• _Records provided_:
+ + + + +
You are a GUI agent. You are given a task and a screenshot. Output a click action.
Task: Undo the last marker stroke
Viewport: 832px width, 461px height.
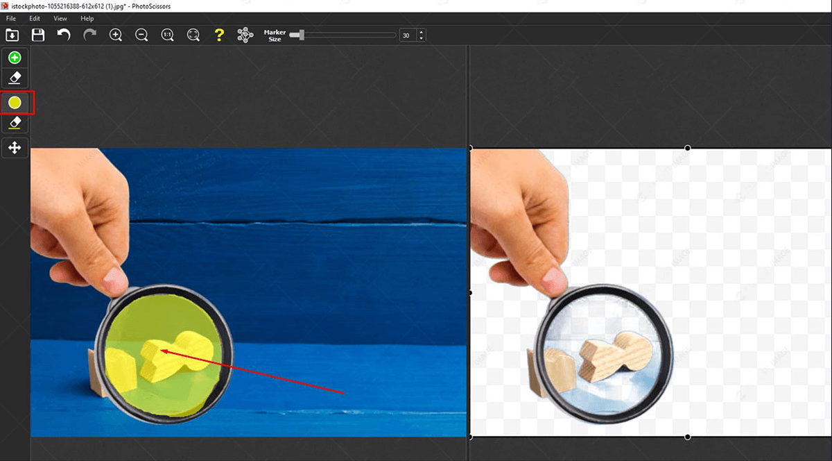64,35
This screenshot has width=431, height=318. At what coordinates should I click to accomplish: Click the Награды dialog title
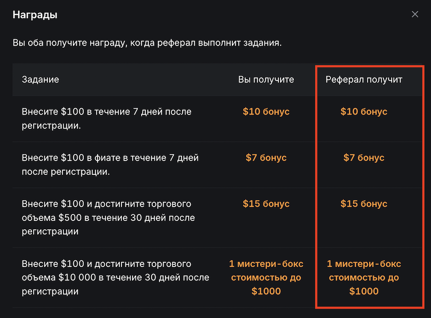(35, 14)
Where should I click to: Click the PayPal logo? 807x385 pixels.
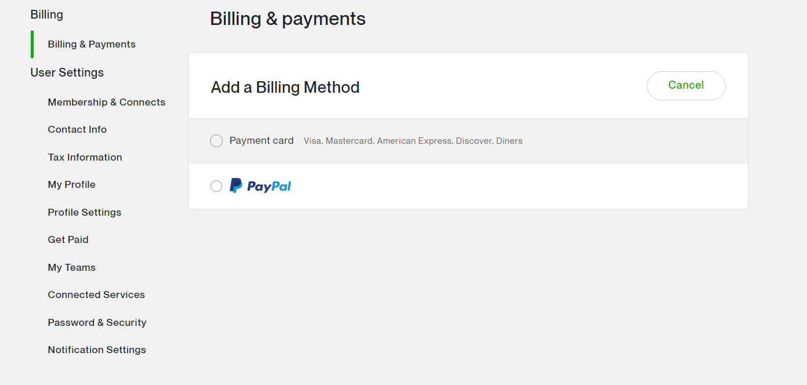point(260,186)
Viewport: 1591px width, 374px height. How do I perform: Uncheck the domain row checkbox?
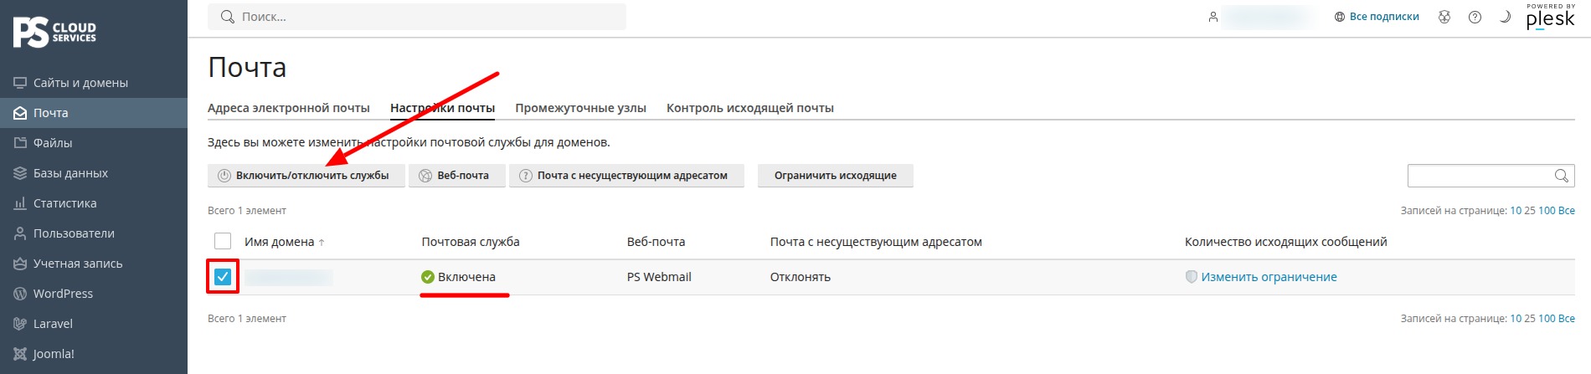click(x=223, y=277)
+ + + + +
• _What is required_: Make a verbatim copy of all the entries and strip out the pictures.

• _Exercise result_:
You are a GUI agent. You are given a task and a screenshot. Output a click action.
Task: Undo the last marker stroke
Viewport: 832px width, 461px height.
64,35
This screenshot has width=431, height=318. At what coordinates should I click to accomplish: Click the Награды dialog title
(35, 14)
Where should I click to: Click the PayPal logo? 807x385 pixels.
point(260,186)
Viewport: 1591px width, 374px height. How do I perform: Uncheck the domain row checkbox?
click(x=223, y=277)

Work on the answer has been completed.